Additional modifications: Split "NanoString GeoMx DSP ROI Segment Annotation Metadata" into DCC/RCC-specific templates

PR: https://github.com/ncihtan/data-models/pull/283

clarisse-lau commented 1 year ago

Sorry, just noticed something that I didn't catch in my first round of testing...

The GeoMx DSP ROI Segment Annotation Metadata template is essentially meant to be the machine-output Segment Summary file (example from OHSU attached), with minimal adjustments, right? We informed centers that it is just the file as is, but with HTAN Parent Biospecimen ID added. However, currently many Segment Summary file column names would need to be modified to match the template values and pass validation.
e.g. ROI X Coordinate --> GeoMx DSP ROI X Coordinate

@PozhidayevaDarya if this is expected behavior, please feel free to ignore- happy to leave as is :)

Otherwise, maybe a possible suggestion could be to only include fields in our validation template that match exactly to the Segment Summary file fields, and allow all others to be 'custom' additions?

Segment Summary(8)(78).xlsx

PozhidayevaDarya commented 1 year ago

@clarisse-lau Thanks for highlighting this! Yeah this was expected on my end. I kind of wanted to prioritize things being clear in the data model and I feel like it wouldn't be big deal for them to just rename the column before submitting. I'm happy to change it though if folks disagree!

clarisse-lau commented 1 year ago

Ok! Happy to leave however you think best My only concern is that it is not too clear how the template should be used and which column names should be changed (and to what) e.g. is template attribute Segment Tag equivalent to Segment Name or Tags in the summary file?

There are also a number of non-required fields in the template that don't exactly align (name or case-wise) with the summary file.

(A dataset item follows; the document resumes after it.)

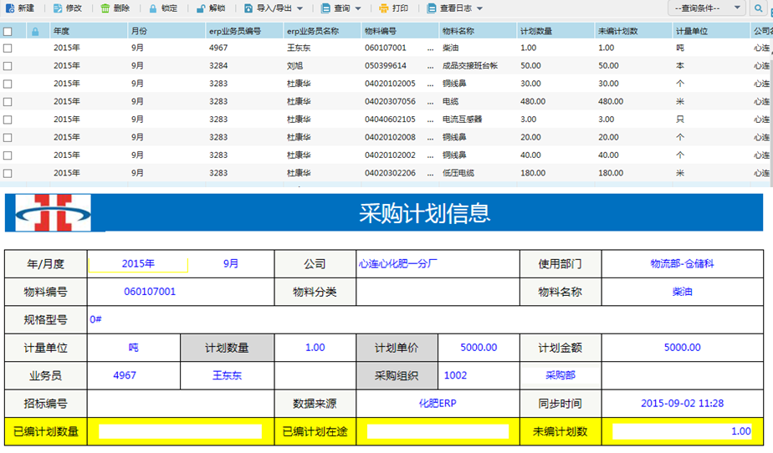Viewport: 773px width, 453px height.
Task: Check the row for 刘旭 成品交接班台帐
Action: [x=8, y=66]
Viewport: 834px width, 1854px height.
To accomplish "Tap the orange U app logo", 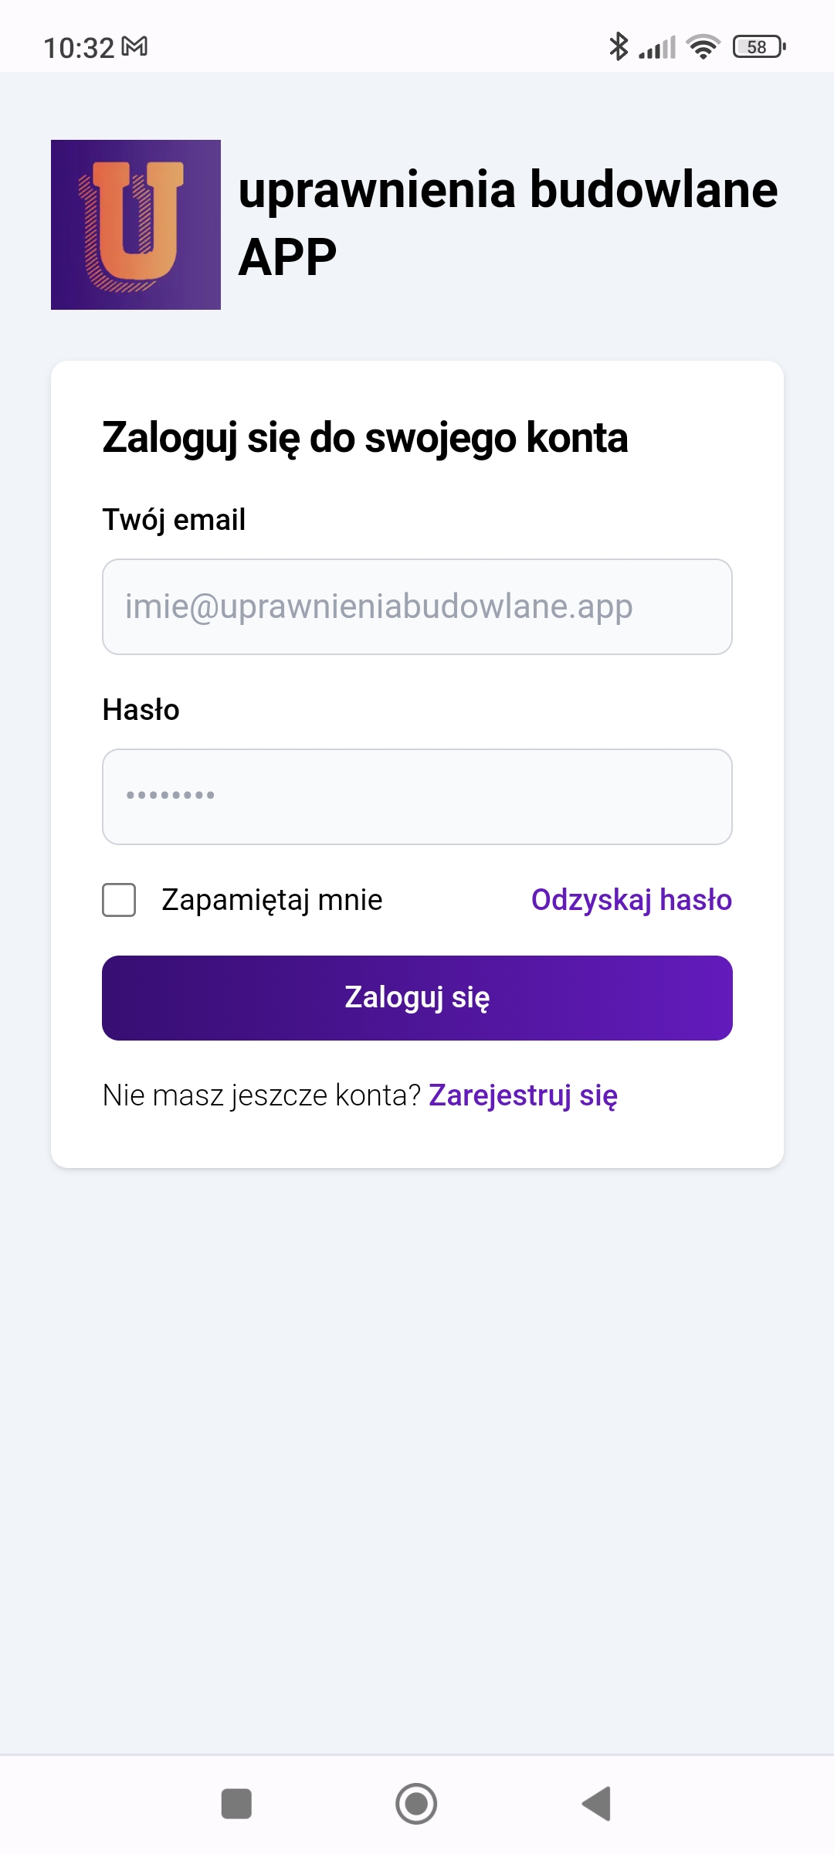I will pyautogui.click(x=136, y=225).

If they're not required, then the center isn't obligated to change names to align with the template. So the source fields may ultimately just be entered 'as is' as custom fields, bypassing validation and use of these attributes in the data model. HTAN Template Segment Summary file
ROI QC Passed QC Status
GeoMx DSP Slide Scan Height Scan Height
GeoMx DSP Slide Scan Width Scan Width
GeoMx DSP RCC or DCC Filename RCC File Name
Positive Norm Factor Positive norm factor

We should also clarify the instructions that were provided to OHSU (submission of this template will in fact require more than just addition of the biospecimen column) - though maybe this can wait until the PR has been merged and the template is actually in DCA :)

PozhidayevaDarya commented 1 year ago

That all makes sense and honestly I will adjust it to match exactly to prevent issues. Thanks @clarisse-lau :)